__Task to carry out__. Copy out every line of the items below word for word, leaving out the pictures.
--------------------------------
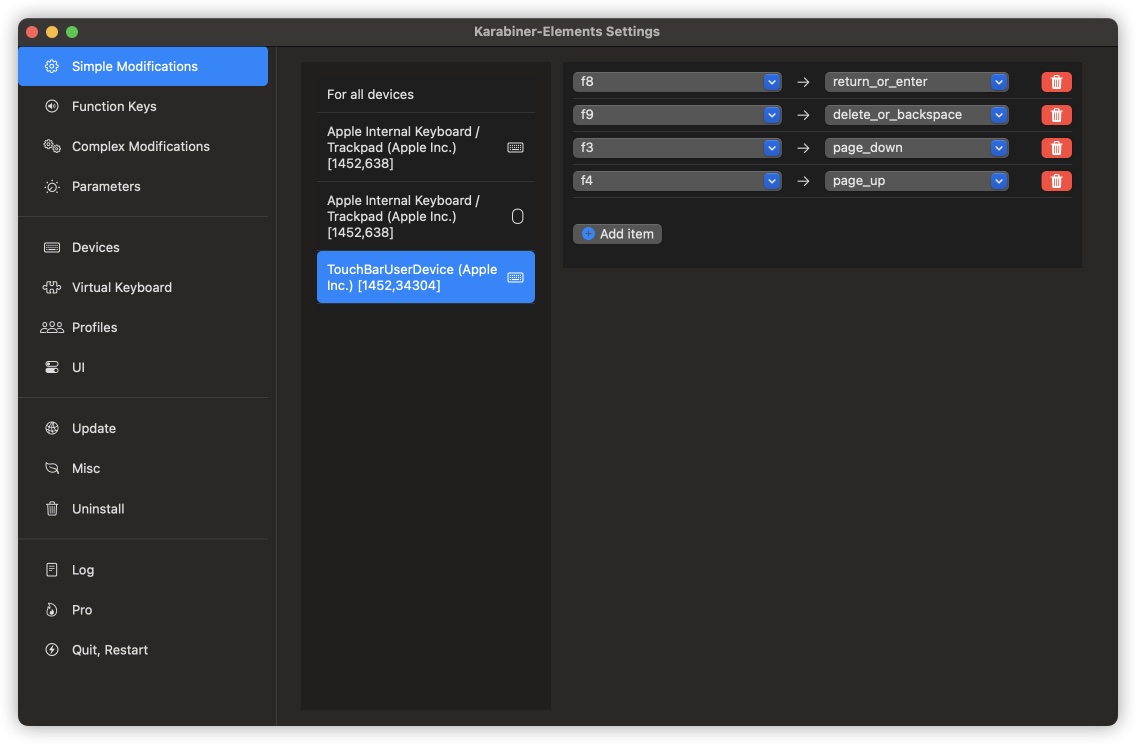Open the Function Keys section
1136x744 pixels.
pyautogui.click(x=113, y=106)
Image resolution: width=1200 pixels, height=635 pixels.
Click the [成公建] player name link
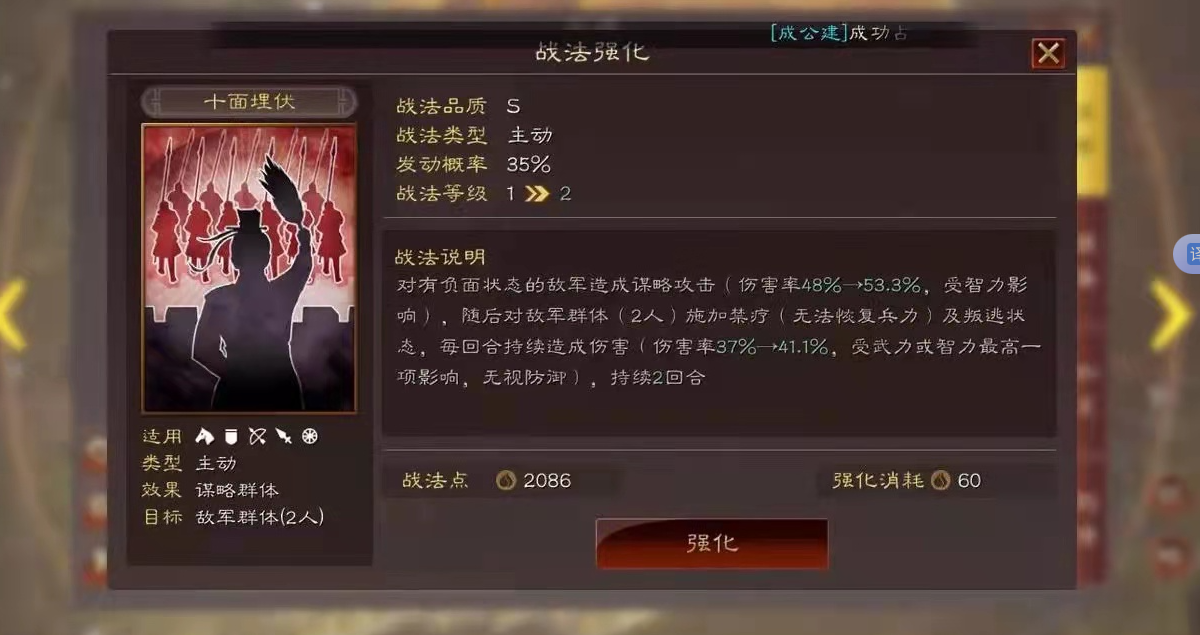[808, 33]
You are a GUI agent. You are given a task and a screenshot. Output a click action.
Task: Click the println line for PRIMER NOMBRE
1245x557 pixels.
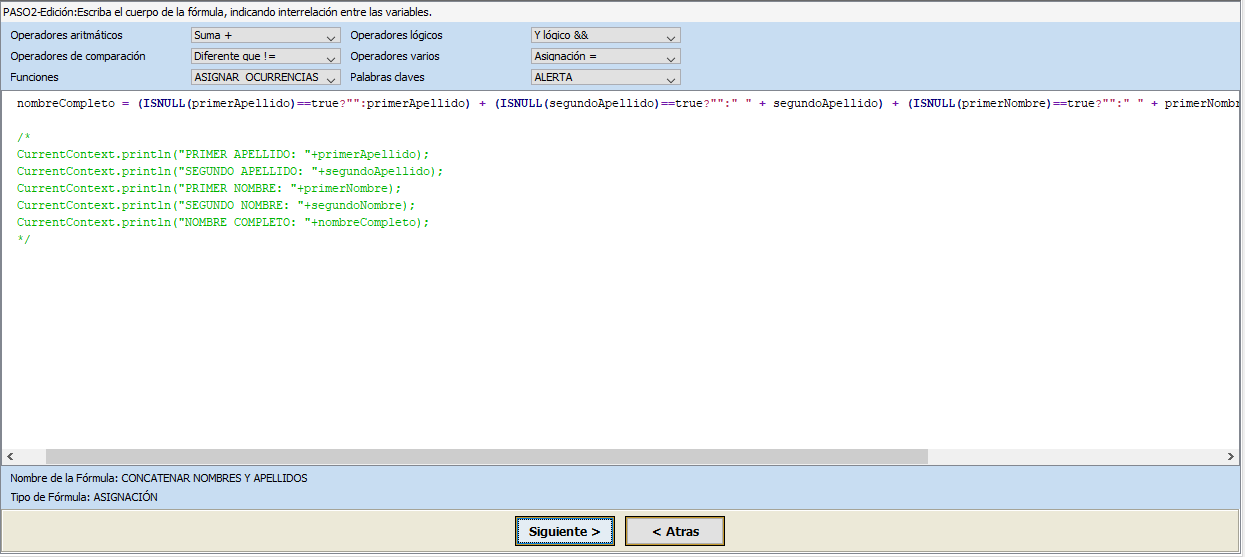[x=208, y=188]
--------------------------------
__Complete answer__.
Open the Function Keys section
1136x744 pixels.
pyautogui.click(x=113, y=106)
Image resolution: width=1200 pixels, height=635 pixels.
Click the [成公建] player name link
[808, 33]
You are a GUI agent. You are given a task and a screenshot. Output a click action.
Task: Click the println line for PRIMER NOMBRE
1245x557 pixels.
[x=208, y=188]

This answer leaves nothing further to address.